### Data in this exercise
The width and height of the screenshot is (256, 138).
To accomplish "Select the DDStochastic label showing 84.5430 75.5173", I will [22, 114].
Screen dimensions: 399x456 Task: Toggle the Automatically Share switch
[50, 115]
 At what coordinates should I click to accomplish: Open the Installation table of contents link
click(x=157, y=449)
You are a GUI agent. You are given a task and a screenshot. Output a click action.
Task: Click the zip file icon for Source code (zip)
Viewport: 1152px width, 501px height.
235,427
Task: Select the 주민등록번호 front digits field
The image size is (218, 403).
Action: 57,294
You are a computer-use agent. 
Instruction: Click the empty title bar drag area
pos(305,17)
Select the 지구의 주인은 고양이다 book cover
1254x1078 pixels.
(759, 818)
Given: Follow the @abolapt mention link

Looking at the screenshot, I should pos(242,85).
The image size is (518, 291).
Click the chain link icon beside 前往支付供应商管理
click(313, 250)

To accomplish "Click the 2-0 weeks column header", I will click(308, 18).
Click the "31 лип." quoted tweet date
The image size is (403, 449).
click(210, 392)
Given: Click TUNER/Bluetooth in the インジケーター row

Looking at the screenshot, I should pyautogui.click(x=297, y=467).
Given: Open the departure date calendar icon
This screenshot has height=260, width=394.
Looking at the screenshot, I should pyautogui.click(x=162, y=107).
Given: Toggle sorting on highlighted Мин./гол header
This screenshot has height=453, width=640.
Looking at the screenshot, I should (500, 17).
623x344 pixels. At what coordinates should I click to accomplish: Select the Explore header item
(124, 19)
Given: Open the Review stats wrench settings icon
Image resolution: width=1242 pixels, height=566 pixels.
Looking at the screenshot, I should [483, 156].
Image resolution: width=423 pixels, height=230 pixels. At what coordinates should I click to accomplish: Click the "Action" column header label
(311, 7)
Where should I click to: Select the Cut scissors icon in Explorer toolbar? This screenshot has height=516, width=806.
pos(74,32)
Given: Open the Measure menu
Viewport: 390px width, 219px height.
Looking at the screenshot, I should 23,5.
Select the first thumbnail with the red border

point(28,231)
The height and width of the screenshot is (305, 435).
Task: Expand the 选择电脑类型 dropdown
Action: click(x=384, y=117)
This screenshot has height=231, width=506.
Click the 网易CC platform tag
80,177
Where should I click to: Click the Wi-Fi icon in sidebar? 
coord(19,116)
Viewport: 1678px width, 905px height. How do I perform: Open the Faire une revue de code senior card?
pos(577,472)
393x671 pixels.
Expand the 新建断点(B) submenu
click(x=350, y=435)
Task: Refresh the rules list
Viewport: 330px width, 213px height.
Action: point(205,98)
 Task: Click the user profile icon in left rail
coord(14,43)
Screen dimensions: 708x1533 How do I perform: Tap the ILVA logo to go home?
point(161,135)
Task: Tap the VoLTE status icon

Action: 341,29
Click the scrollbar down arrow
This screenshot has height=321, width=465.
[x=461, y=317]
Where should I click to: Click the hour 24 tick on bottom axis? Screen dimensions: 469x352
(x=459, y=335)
######
- _Your task_
In the data above, which lines include "date"? Return those lines.

- _The answer_
Click the "31 лип." quoted tweet date
Given: Open the departure date calendar icon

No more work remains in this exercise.